<<<<

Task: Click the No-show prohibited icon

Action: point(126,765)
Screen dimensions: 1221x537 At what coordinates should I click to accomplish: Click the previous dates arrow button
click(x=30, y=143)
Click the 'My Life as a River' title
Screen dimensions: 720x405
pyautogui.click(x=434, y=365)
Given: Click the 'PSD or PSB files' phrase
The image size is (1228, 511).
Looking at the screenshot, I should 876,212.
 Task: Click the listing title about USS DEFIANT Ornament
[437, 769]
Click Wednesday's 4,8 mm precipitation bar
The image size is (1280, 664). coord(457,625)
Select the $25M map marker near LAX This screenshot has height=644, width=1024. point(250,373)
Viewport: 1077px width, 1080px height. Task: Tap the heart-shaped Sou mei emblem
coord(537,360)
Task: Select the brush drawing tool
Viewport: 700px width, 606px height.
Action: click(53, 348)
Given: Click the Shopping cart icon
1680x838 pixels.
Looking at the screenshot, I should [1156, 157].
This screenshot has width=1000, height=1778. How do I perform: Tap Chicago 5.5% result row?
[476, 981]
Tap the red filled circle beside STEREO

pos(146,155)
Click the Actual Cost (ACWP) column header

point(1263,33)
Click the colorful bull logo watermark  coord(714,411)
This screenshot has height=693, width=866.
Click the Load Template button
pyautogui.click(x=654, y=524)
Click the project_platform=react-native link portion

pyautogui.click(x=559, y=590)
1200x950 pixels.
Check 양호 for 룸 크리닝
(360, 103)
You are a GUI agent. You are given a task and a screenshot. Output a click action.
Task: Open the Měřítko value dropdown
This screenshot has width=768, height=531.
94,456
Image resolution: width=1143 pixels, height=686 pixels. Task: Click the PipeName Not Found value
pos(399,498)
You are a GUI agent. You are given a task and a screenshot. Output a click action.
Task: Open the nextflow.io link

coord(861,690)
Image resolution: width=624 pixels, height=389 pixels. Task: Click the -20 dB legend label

>>>>

Exercise details:
Copy out the lines from the line containing "This screenshot has width=1000, height=1778." to the end of the listing above, without alteration.

Response to this task:
This screenshot has width=1000, height=1778. How do I perform: Tap Chicago 5.5% result row?
[476, 981]
Tap the red filled circle beside STEREO

pos(146,155)
Click the Actual Cost (ACWP) column header

point(1263,33)
Click the colorful bull logo watermark  coord(714,411)
This screenshot has height=693, width=866.
Click the Load Template button
pyautogui.click(x=654, y=524)
Click the project_platform=react-native link portion

pyautogui.click(x=559, y=590)
1200x950 pixels.
Check 양호 for 룸 크리닝
(360, 103)
You are a GUI agent. You are given a task and a screenshot. Output a click action.
Task: Open the Měřítko value dropdown
This screenshot has width=768, height=531.
94,456
Image resolution: width=1143 pixels, height=686 pixels. Task: Click the PipeName Not Found value
pos(399,498)
You are a GUI agent. You are given a task and a screenshot. Output a click action.
Task: Open the nextflow.io link

coord(861,690)
Image resolution: width=624 pixels, height=389 pixels. Task: Click the -20 dB legend label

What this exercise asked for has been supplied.